Die Karpatenrundschau hat sodann zu mehreren Themen zusammenhängende Übersichten in Fortsetzungen gebracht. Es sind dies:
1. „Heimatkunde in Daten“. Bietet in Stichwortform (Jahreszahl und das dazu gehörende Ereignis) eine Chronologie der wichtigsten Ereignisse aus der Geschichte der Siebenbürger Sachsen in 72 Folgen vom 4. März 1973 bis 20. Oktober 1974.
2. „Das schöne Bild der Heimat“, reproduziert Graphiken von   siebenbürgischen Städten und Gemeinden.
3. Kleines KR-Lexikon, enthält Kurzbiographien von namhaften Siebenbürger Sachsen.
4. Liste der wichtigsten Veröffentlichungen der rumäniendeutschen Nachkriegs- historiographie bis 1976.
5. Vergilbte Blätter berichten (1978-79). Reproduktion von alten Urkunden.
 6. Zeugen der Zeit. Kommentierte 74 historische Quellen.
Diese Übersichten sind in jeder Ausgabe gleichgroß und eingerahmt. Dadurch sollten die Leser angeregt werden, die Beiträge aus der Zeitschrift auszuschneiden und zu einem Büchlein zu vereinigen.
Bemühungen um Einführung der Geschichte der Deutschen Rumäniens in den Unterricht

 Die Karpatenrundschau hat sich besonders bemüht, die Geschichte der Deutschen Rumäniens in den Lehrplan und in die Geschichtslehrbücher aufzunehmen und  mit der vaterländischen Geschichte in den deutschen Schulen zu unterrichten. Vorgeschrieben mit entsprechendem Lehrbuch war nach der Schulreform von 1948 die „Istoria României“ (Geschichte Rumäniens). Sie umfasste nicht etwa die Geschichte aller Völkerschaften des Landes, wie der Titel verstanden werden konnte, sondern bloß die idealisierte „glorreiche Geschichte“ der Rumänen, beginnend mit den Dakern und Römern bis in die Gegenwart. Die sächsischen Schüler erfuhren so zum Beispiel, wer Avram Iancu war, aber nicht wer Stephan Ludwig Roth gewesen war. Die Geschichte der nichtrumänischen Minderheiten war in die Lehrbücher nicht aufgenommen worden.
Der erste zaghafte Vorstoß gegen diesen Zustand erfolgte 1956 durch die Zeitung „Neuer Weg” (Bukarest), die in einem Artikel die mangelhafte Behandlung der Geschichte der Banater Schwaben und Siebenbürger Sachsen in der „Istoria României” von Mihail Roller beanstandete und Ergänzungsvorschläge machte. Es tat sich aber nichts, da die Assimilierung der nationalen Minderheiten  das Ziel des sozialistischen Regimes war und diesem Ziel sollte auch die Geschichte Rumäniens dienen.

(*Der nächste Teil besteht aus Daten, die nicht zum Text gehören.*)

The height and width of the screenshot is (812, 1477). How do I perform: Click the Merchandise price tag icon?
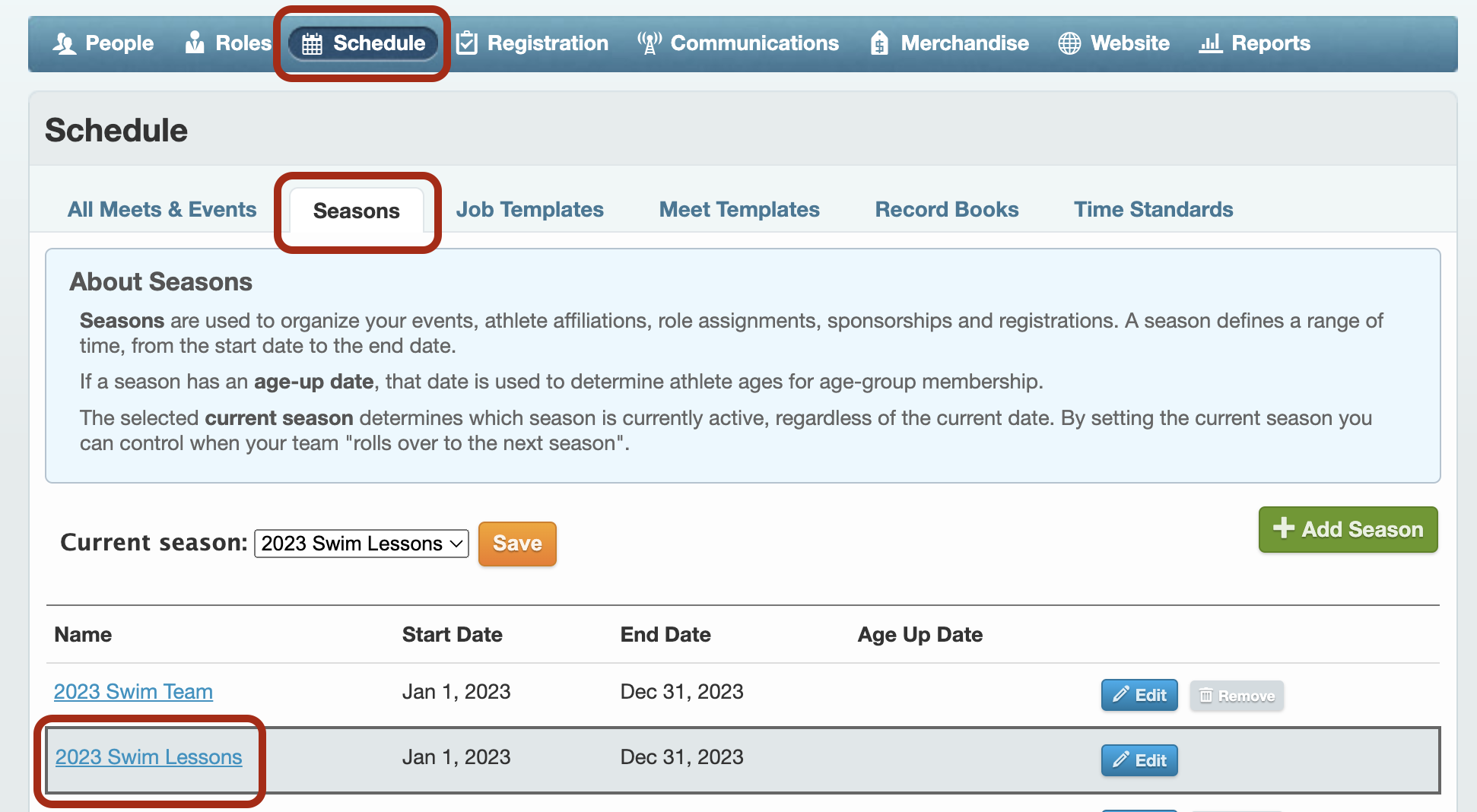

Nachdem offensichtlich wurde, dass für die nationalen Minderheiten durch Ergänzungen der bestehenden Geschichtslehrbücher nichts zu erreichen war, wurden in deutschen Journalisten- und Lehrerkreisen andere Wege versucht. Auf dem Plenum des Rates der Werktätigen deutscher Nationalität vom Februar 1971 hatte Partei- und Staatschef Nicolae Ceauşescu in seiner Ansprache zugegeben, dass die Kritiken „an der Art und Weise, wie das Problem der Geschichte der Bevölkerung deutscher Nationalität behandelt werde“, berechtigt seien und „diese Frage sei tatsächlich nicht entsprechend” in den Lehrbüchern behandelt. Unter Berufung auf diesen Hinweis unterbreitete die Karpatenrundschau dem Unterrichtsministerium den Vorschlag, die bestehenden Lehrbücher durch einen speziellen Anhang für deutsche Schüler zu ergänzen. Als zuständiger Redakteur wies ich 1976 in einem Vorschlag darauf hin, dass das allgemeine Lehrbuch für alle Schüler die besonderen Informationsbedürfnisse der deutschen Schüler über ihre eigene Geschichte nicht befriedigen könnte, infolge dessen sollte das Lehrbuch der 8. und 12. Klasse  durch je einen Anhang mit 7 Lektionen als Zugabe ergänzt werden. Dieser Anhang sollte die folgenden wichtigen Aspekte der Geschichte der Sachsen und Banater Schwaben enthalten:

I. Die Ansiedlung der Siebenbürger Sachsen und ihre sozial-ökonomische Struktur im Mittelalter;
II. Überblick über die politische Geschichte der Siebenbürger Sachsen im Mittelalter;
Ill. Die Entwicklung der siebenbürgisch-sächsischen Kultur im Mittelalter;
IV. Die Ansiedlung der Banater Schwaben und ihre sozial-ökonomische Struktur bis 1848;
V. Die Siebenbürger Sachsen und die Banater Schwaben in der Revolution von 1848/1849:
VI. Die Banater Schwaben und die Siebenbürger Sachsen in der Zeit von 1848–1918;
VII. Aspekte der Geschichte der deutschen Bewohner Rumäniens in den Jahren zwischen den beiden Weltkriegen.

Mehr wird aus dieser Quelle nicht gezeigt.